Dull, uninteresting, or unsatisfying; devoid of nourishment, substance, or significance.
→Synonyms of jejune include flat, stale, arid, insipid, and vapid (word 37 of Level 8).
Jejune comes from the Latin jejunus, fasting, hungry, barren, dry. From the same source comes the anatomical term jejunum (jiJOO-num), the middle section of the small intestine, between the duodenum and the ileum. The jejunum took that name, the dictionaries tell us, because in postmortem dissections it was found barren of digestive contents and therefore believed to be empty after death.
The adjective jejune was once used to mean hungry, fasting, without food, but that sense is obsolete and in modern usage jejune is used figuratively to mean barren of interest, dull and unsatisfying, devoid of nourishment, substance, or significance. A jejune diet lacks nourishment; jejune food is tasteless and unsatisfying. A jejune idea or a jejune method lacks appeal because it is devoid of substance or significance. A jejune movie or jejune novel is dull, uninteresting, insipid.
If you look up jejune in a current dictionary, you will also see another definition of the word: youthful, childish, immature, puerile, as jejune behavior or a jejune response to a serious question. Whence comes this sense of the word, which is so clearly unconnected to the root meaning, barren of substance or appeal?

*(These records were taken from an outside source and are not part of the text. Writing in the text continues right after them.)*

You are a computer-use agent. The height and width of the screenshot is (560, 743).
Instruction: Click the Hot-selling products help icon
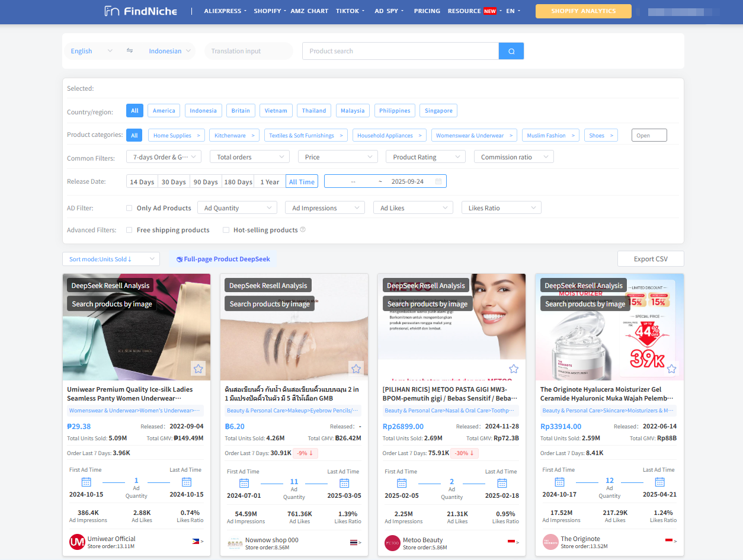coord(303,230)
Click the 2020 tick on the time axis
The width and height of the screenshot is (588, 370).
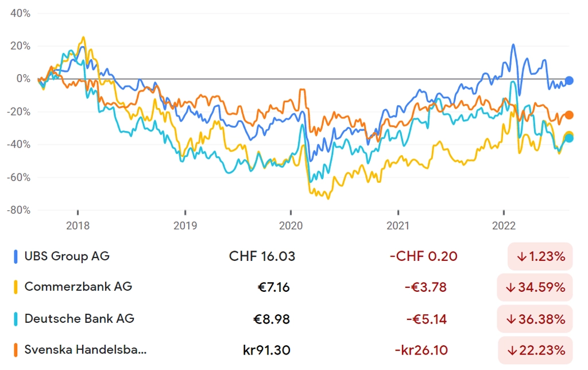pos(291,226)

For an answer let’s turn to William Safire, the language maven of The New York Times, who writes a column for that paper’s Sunday magazine called “On Language.” On October 16, 1994, Safire reported that he had queried Jacques Barzun, one of the world’s foremost authorities on English usage, about this extended sense of the word, and the venerable professor responded that “the meaning ‘youthful, childish’ for jejune” had gotten into the dictionaries “only as a concession to the misusers.”

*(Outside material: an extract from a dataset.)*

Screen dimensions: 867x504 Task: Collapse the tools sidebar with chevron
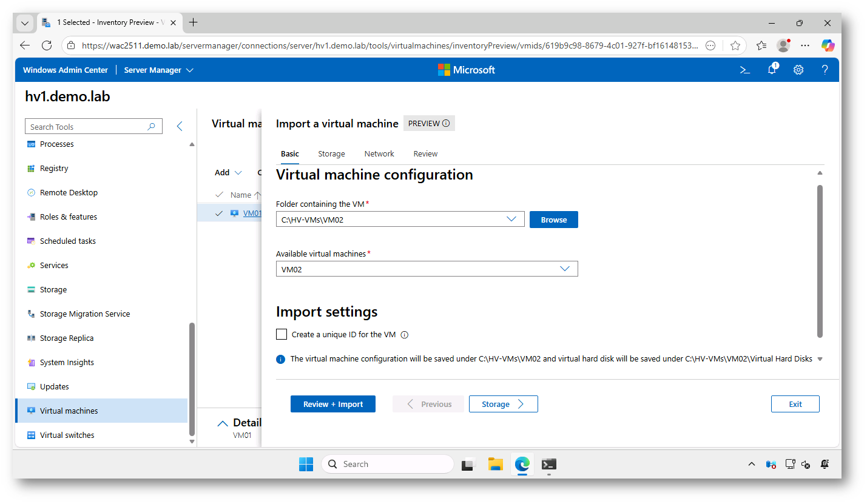tap(180, 126)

According to Safire, “the original meaning of jejune—‘empty of food, meager’—led to its modern sense of ‘dull, insipid.’ Probably because the word sounded like juvenile, it picked up a meaning of ‘puerile, childish,’ which,” Safire asserts, “is the way it is most commonly used today.” (Yet another example of the insidious sounds-like syndrome at work.)
Safire then poses the eternal question regarding capricious usage: “Should we stand with the prescriptivists, as Barzun suggests, and hold fast to the ‘proper’ meaning? Or do we go along with the language slobs, adopting as ‘correct’ a mistake merely because it is so frequently made?”

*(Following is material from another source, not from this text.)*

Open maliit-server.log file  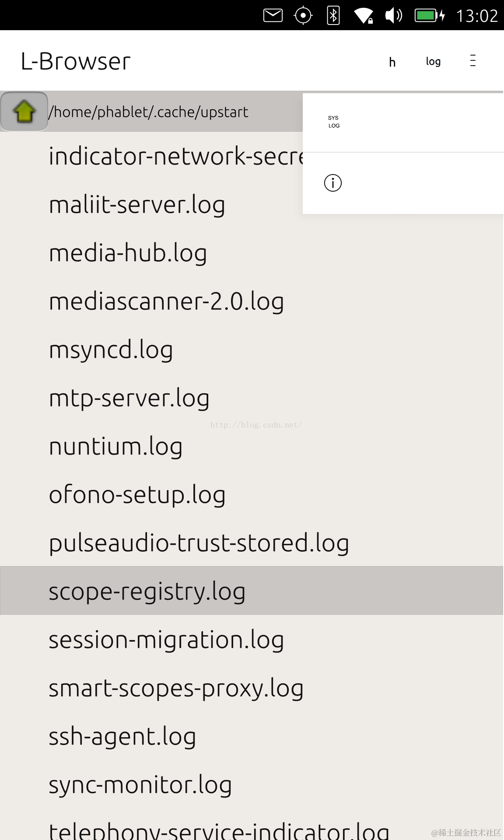137,205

Here’s how Safire answers his own question: “At a certain point, what people mean when they use a word becomes its meaning. We should resist its adoption, pointing out the error, for years; mockery helps; if the meaning persists, though, it is senseless to ignore the new sense. I say jejune means puerile now,” Safire concludes.
I disagree with Mr. Safire, and stand with Mr. Barzun on the side of reserving jejune for the meaning “devoid of nourishment, substance, or significance.” That is my crotchet, and I’m proud of it. However, although few people know the word jejune, I will concede that many of those who do now use it to mean childish or immature; and therefore, as Mr. Safire suggests, resistance to this change in meaning may now be effete, and further mockery of it may be jejune—which you may take as meaning either dull, insipid, or juvenile, immature.
Welcome to the war of words, my verbally advantaged friend. What will be your strategy for this controversial word jejune?